Under alkali stress, compared with the control, nitrogenous compounds tryptophan, glycine, asparagine, glutamine, and 4-aminobutyric acid significantly decreased by 0.54-, 0.43-, 1.34-, 1.00-, and 0.47-fold in GS1 young roots, respectively (P < 0.05), but increased by 0.47-, 0.54-, 0.14-, 1.27-, and 0.18-fold in GS2. In addition, the relative contents of aspartic acid, glutamic acid, and oxoproline increased in young roots of both wild soybeans but increased more in GS2, with 5.21-, 3.52-, and 1.93-fold increases, respectively (P < 0.01).

Compared with the control, under alkali stress, the relative contents of sucrose, pyruvic acid, citric acid, l-malic acid and glutaric acid associated with pyruvate–citrate metabolism, increased in the young roots of both wild soybeans, but the increase was greater in GS2, with 4.77-, 1.61-, 2.88-, 1.99-fold, and 1.84-fold increases, respectively (P < 0.05).

Transcriptome analysis

After transcriptome analysis of young roots of two wild soybeans under control and alkali stress using RNA-seq, 92.89 Gb of clean data were obtained, with the clean data of each sample reaching 6.07 Gb. The Q30 and GC proportions of clean data were 95.47–96.06% and 45.25–45.86%, respectively. The sequence alignment efficiency between clean data and the reference genome was in the range of 91.37–94.01% (Table S7). The FPKM values of each data point ranged from 10−2 to 104, and the correlations between the expression levels of each biological replicate were relatively high. The expression levels of ten genes in young roots of two wild soybeans determined by qRT-PCR under control and alkali stress conditions were consistent with the transcriptome data (Fig. S4). So, it was feasible and credible to further analyze transcriptome data.
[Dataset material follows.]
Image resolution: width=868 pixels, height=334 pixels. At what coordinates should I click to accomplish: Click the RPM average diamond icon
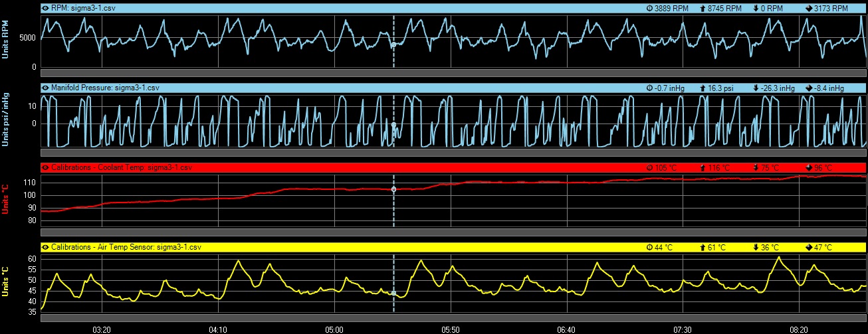click(x=808, y=9)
Under alkali stress, 1795 DEGs (1659 up-regulated and 136 down-regulated) and 2717 DEGs (2239 up-regulated and 478 down-regulated) were screened and identified in the young roots of GS1 and GS2, respectively (Fig. S5); correspondingly 1442 and 2197 DEGs were annotated. The GO annotation results of DEGs showed the enriched GO terms included primary metabolic process (GO:0044238), response to stimulus (GO:0050896) and response to oxidative stress (GO:0006979) in biological process, organelle (GO:0043226) in cellular component, and antioxidant activity (GO:0016209) in molecular function (Fig. S6a, b). The top 20 KEGG pathways annotated by DEGs of two wild soybeans were further analyzed. The results showed that the metabolic pathway co-enriched by DEGs of two wild soybeans was glutathione metabolism (ko00480), but more DEGs were enriched in this pathway in barren-tolerant wild soybean (Fig. S6c, d).

In comparison with the control, under alkali stress, nitrogen-compound transporter genes were up-regulated by 3.67- and 3.49-fold in GS2 young roots, but with no significant change for GS1. In addition, two asparaginase genes involved in asparagine catabolism were up-regulated in the young roots of both wild soybeans, with greater up-regulation in GS2, and up-regulated by 7.27- and 4.72-fold, respectively. Moreover, in GS2 young roots, the gene encoding glutathione reductase of glutathione metabolism was significantly up-regulated by 1.12-fold but there was no significant change for GS1 (Table 4).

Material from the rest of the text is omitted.